• [Given entries]
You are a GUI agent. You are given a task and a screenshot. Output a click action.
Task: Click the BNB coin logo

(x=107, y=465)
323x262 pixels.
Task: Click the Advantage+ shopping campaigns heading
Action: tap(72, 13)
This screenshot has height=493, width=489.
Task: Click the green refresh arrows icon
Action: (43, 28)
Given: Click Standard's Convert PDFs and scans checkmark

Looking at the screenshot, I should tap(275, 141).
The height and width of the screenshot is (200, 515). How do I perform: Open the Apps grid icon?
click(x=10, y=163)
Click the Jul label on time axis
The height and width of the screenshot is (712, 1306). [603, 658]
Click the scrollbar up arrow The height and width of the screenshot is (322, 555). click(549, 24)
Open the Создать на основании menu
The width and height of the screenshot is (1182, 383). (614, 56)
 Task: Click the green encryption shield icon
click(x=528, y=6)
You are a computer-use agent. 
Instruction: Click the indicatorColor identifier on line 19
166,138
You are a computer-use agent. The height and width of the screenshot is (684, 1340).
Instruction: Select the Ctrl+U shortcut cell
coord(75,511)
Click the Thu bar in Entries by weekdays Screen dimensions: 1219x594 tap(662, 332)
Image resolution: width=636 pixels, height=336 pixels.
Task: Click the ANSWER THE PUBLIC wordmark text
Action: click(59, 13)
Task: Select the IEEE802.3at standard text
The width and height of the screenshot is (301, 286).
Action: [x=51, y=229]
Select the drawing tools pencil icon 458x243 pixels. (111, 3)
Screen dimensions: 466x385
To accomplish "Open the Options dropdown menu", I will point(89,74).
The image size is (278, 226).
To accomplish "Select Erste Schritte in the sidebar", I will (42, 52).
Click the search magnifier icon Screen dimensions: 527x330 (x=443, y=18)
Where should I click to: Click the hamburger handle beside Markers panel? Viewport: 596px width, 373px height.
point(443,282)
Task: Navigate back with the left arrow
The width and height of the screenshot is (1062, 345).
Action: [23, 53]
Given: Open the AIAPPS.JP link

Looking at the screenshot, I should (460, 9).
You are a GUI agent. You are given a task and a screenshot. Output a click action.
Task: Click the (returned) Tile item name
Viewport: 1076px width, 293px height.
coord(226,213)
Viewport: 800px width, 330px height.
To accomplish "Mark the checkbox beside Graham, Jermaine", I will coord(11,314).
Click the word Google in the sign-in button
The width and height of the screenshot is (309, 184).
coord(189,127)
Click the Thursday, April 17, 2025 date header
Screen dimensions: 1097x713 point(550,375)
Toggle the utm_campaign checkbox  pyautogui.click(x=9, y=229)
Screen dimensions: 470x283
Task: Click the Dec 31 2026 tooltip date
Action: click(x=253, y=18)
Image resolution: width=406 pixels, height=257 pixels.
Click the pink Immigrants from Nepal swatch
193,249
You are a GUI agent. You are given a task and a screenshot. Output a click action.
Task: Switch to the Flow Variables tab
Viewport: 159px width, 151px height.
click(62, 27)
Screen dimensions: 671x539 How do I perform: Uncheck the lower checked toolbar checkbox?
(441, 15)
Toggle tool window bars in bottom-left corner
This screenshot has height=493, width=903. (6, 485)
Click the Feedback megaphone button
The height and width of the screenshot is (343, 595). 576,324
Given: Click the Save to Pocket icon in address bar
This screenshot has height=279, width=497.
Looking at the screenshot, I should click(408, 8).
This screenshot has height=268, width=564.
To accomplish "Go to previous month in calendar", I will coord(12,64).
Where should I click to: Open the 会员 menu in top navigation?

• [Aim of the exercise] Only the data above, repeated exactly, should make up the reply.

• [Answer to this problem]
You are a GUI agent. You are given a task and a screenshot. Output a click action.
Task: Click the BNB coin logo

(x=107, y=465)
323x262 pixels.
Task: Click the Advantage+ shopping campaigns heading
Action: tap(72, 13)
This screenshot has height=493, width=489.
Task: Click the green refresh arrows icon
Action: (43, 28)
Given: Click Standard's Convert PDFs and scans checkmark

Looking at the screenshot, I should tap(275, 141).
The height and width of the screenshot is (200, 515). How do I perform: Open the Apps grid icon?
click(x=10, y=163)
Click the Jul label on time axis
The height and width of the screenshot is (712, 1306). [603, 658]
Click the scrollbar up arrow The height and width of the screenshot is (322, 555). click(549, 24)
Open the Создать на основании menu
The width and height of the screenshot is (1182, 383). (614, 56)
 Task: Click the green encryption shield icon
click(x=528, y=6)
You are a computer-use agent. 
Instruction: Click the indicatorColor identifier on line 19
166,138
You are a computer-use agent. The height and width of the screenshot is (684, 1340).
Instruction: Select the Ctrl+U shortcut cell
coord(75,511)
Click the Thu bar in Entries by weekdays Screen dimensions: 1219x594 tap(662, 332)
Image resolution: width=636 pixels, height=336 pixels.
Task: Click the ANSWER THE PUBLIC wordmark text
Action: click(59, 13)
Task: Select the IEEE802.3at standard text
The width and height of the screenshot is (301, 286).
Action: [x=51, y=229]
Select the drawing tools pencil icon 458x243 pixels. (111, 3)
Screen dimensions: 466x385
To accomplish "Open the Options dropdown menu", I will point(89,74).
The image size is (278, 226).
To accomplish "Select Erste Schritte in the sidebar", I will (42, 52).
Click the search magnifier icon Screen dimensions: 527x330 (x=443, y=18)
Where should I click to: Click the hamburger handle beside Markers panel? Viewport: 596px width, 373px height.
point(443,282)
Task: Navigate back with the left arrow
The width and height of the screenshot is (1062, 345).
Action: [23, 53]
Given: Open the AIAPPS.JP link

Looking at the screenshot, I should (460, 9).
You are a GUI agent. You are given a task and a screenshot. Output a click action.
Task: Click the (returned) Tile item name
Viewport: 1076px width, 293px height.
coord(226,213)
Viewport: 800px width, 330px height.
To accomplish "Mark the checkbox beside Graham, Jermaine", I will coord(11,314).
Click the word Google in the sign-in button
The width and height of the screenshot is (309, 184).
coord(189,127)
Click the Thursday, April 17, 2025 date header
Screen dimensions: 1097x713 point(550,375)
Toggle the utm_campaign checkbox  pyautogui.click(x=9, y=229)
Screen dimensions: 470x283
Task: Click the Dec 31 2026 tooltip date
Action: click(x=253, y=18)
Image resolution: width=406 pixels, height=257 pixels.
Click the pink Immigrants from Nepal swatch
193,249
You are a GUI agent. You are given a task and a screenshot. Output a click action.
Task: Switch to the Flow Variables tab
Viewport: 159px width, 151px height.
click(62, 27)
Screen dimensions: 671x539 How do I perform: Uncheck the lower checked toolbar checkbox?
(441, 15)
Toggle tool window bars in bottom-left corner
This screenshot has height=493, width=903. (6, 485)
Click the Feedback megaphone button
The height and width of the screenshot is (343, 595). 576,324
Given: Click the Save to Pocket icon in address bar
This screenshot has height=279, width=497.
Looking at the screenshot, I should click(408, 8).
This screenshot has height=268, width=564.
To accomplish "Go to previous month in calendar", I will coord(12,64).
Where should I click to: Open the 会员 menu in top navigation?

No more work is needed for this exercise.